The results from a 7-year follow-up to a phase II/III clinical study that evaluated the use of Multiferon, natural human alpha interferon, for the treatment of malignant melanoma after surgical removal of all tumour masses compared to surgery alone conducted by Viragen Inc and its majority-owned subsidiary, Viragen International Inc was announced recently.

The analysis confirmed a statistically significant increase in overall survival for patients treated with adjuvant dacarbazine (DTIC) followed by Multiferon, compared to patients with no adjuvant treatment. The study data will serve as the basis for an application that Viragen intends to file in Sweden to seek expanded approval for Multiferon to include the first-line adjuvant treatment of high-risk malignant melanoma, according to company sources.

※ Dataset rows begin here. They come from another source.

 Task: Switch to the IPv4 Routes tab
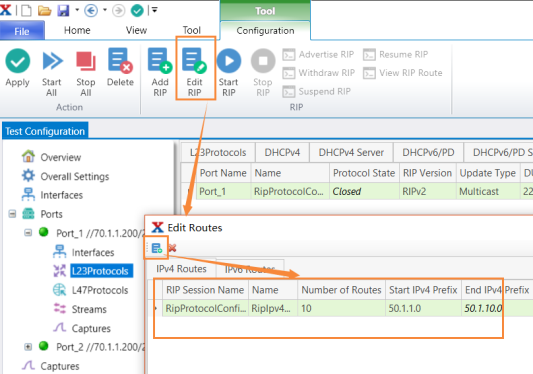pyautogui.click(x=181, y=269)
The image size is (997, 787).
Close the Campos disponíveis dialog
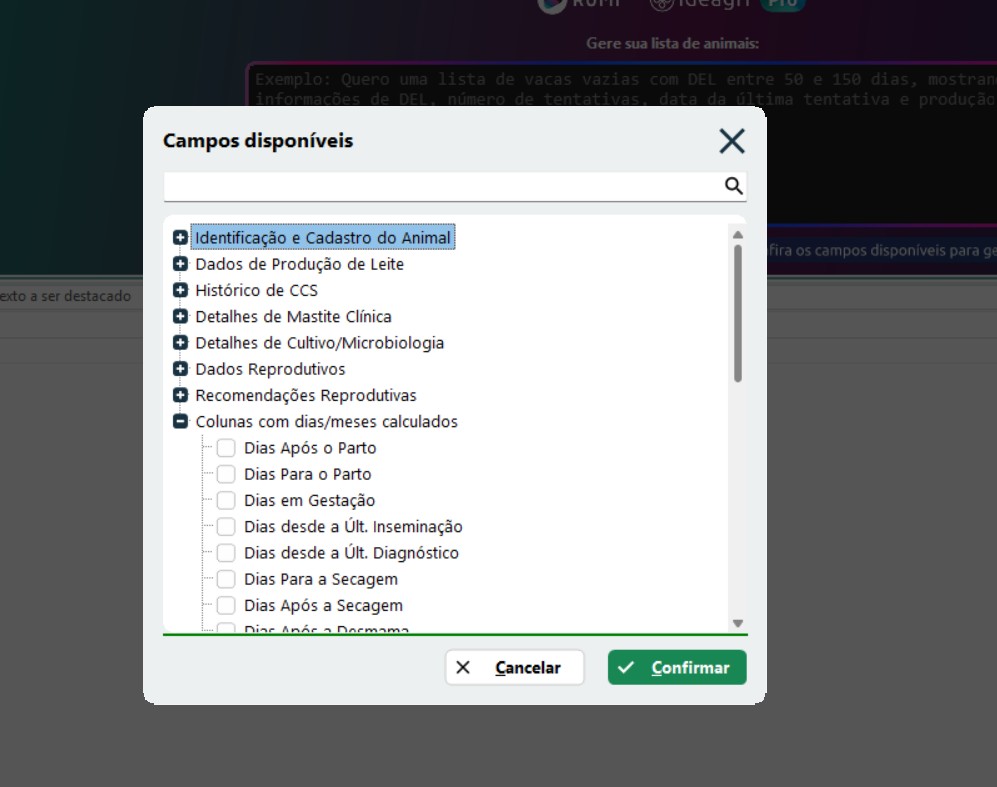pos(732,141)
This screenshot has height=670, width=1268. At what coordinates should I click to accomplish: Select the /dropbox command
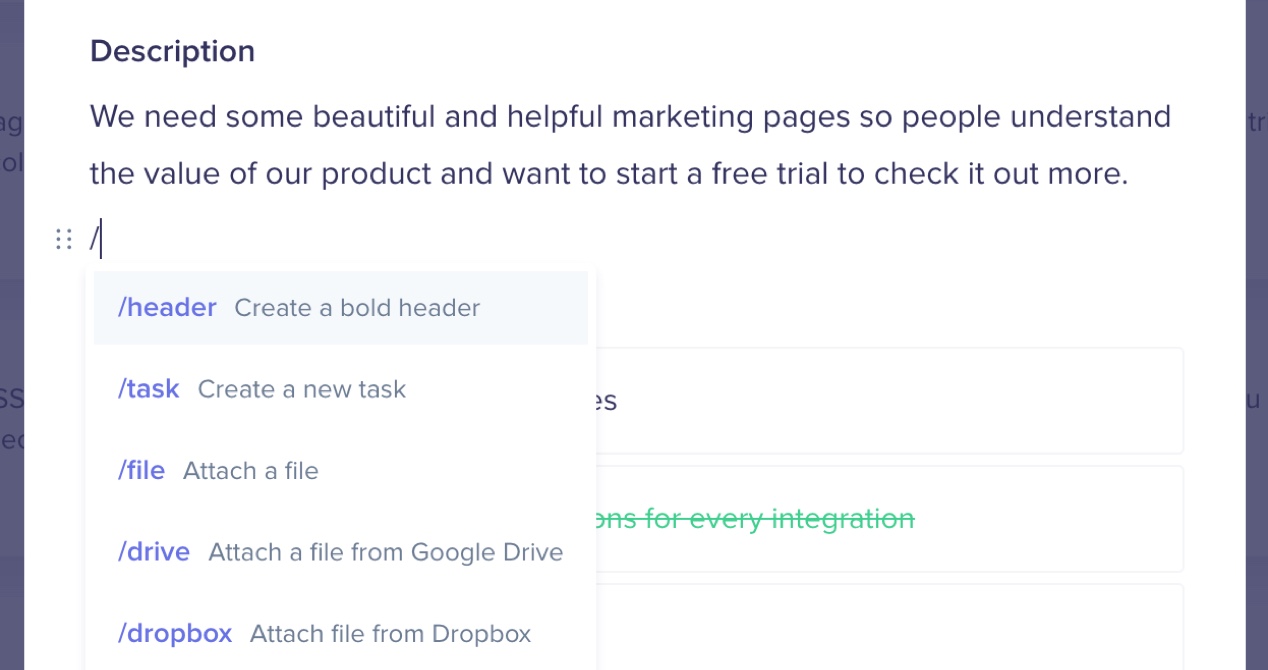[175, 634]
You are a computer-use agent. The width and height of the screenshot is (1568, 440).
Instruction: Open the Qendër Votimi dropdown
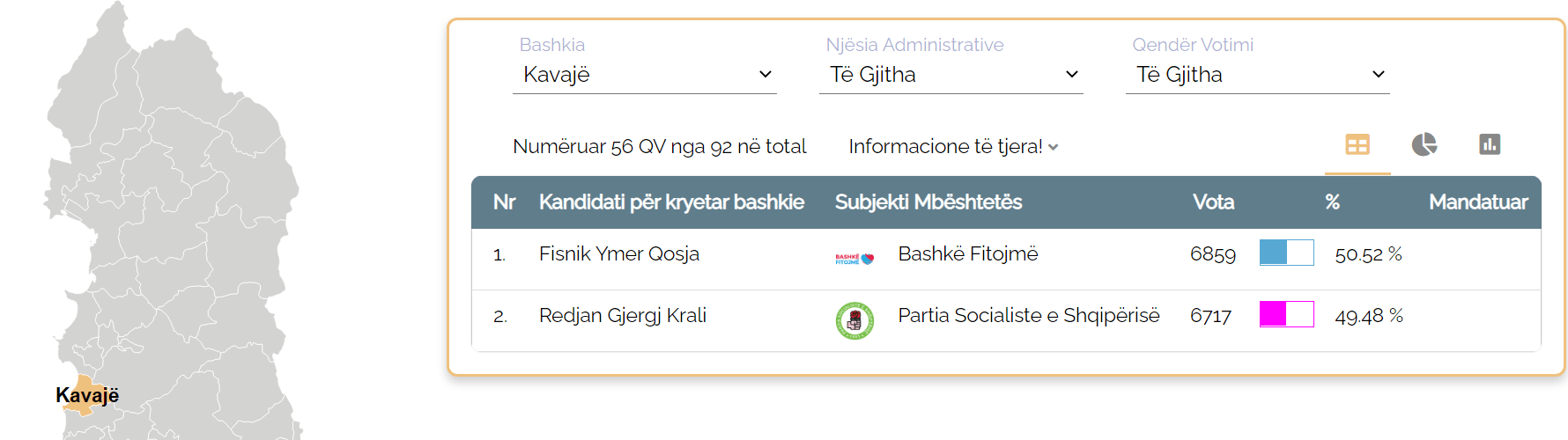1258,75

In a controlled, randomized, multi-centre trial conducted in Germany, the study evaluated the adjuvant sequential treatment of Malignant Melanoma (Stage IIb, IIIa, IIIb; high risk) with dacarbazine (DTIC) followed by Multiferon (Highly purified, multi-subtype, natural human alpha interferon) versus untreated controls, in patients who underwent complete surgical removal of all tumour masses. The study was followed up for a minimum of 7 years in each individual patient.

After a 7-year follow-up, the results showed an actual 51.3 per cent overall survival in high-risk patients treated with short-term DTIC, followed by Multiferon as adjuvant low-dose treatment for 6 months versus 30.3 per cent overall survival among patients who underwent surgery only (p=0.0077).

A follow-up beyond 7 years was obtained in most patients and 9-year follow-up results showed an estimated 50.9 per cent overall survival in the treated population versus 23.5 per cent in the control group. This suggests that a significant survival benefit is sustained beyond 7 years.

"We intend to submit an application for registration with the Swedish regulatory authorities for this new indication this year, which if approved, could provide us with the opportunity to proceed with Mutual Recognition Procedure (MRP) in the European Union (EU)," stated Viragen's president & CEO, Charles A. Rice. He added, "This study is of paramount importance as part of our strategy to expand approvals for Multiferon into major global markets, as well as enhance our ability to attract key strategic partners."

Skin cancer is the most common type of cancer, accounting for more than 50 per cent of all cancers. Melanoma accounts for approximately 4 per cent of skin cancer cases, but causes 79 per cent of skin cancer deaths. About 132,000 people worldwide are diagnosed with melanoma each year, and more than 37,000 die from the disease annually.

Research and Markets reports that the worldwide melanoma therapeutics market is estimated at $265 million in 2004 and is expected to exceed $630 million worldwide by 2009.

Viragen is a biotechnology company specializing in the research, development and commercialization of natural and recombinant protein-based drugs designed to treat a broad range of viral and malignant diseases.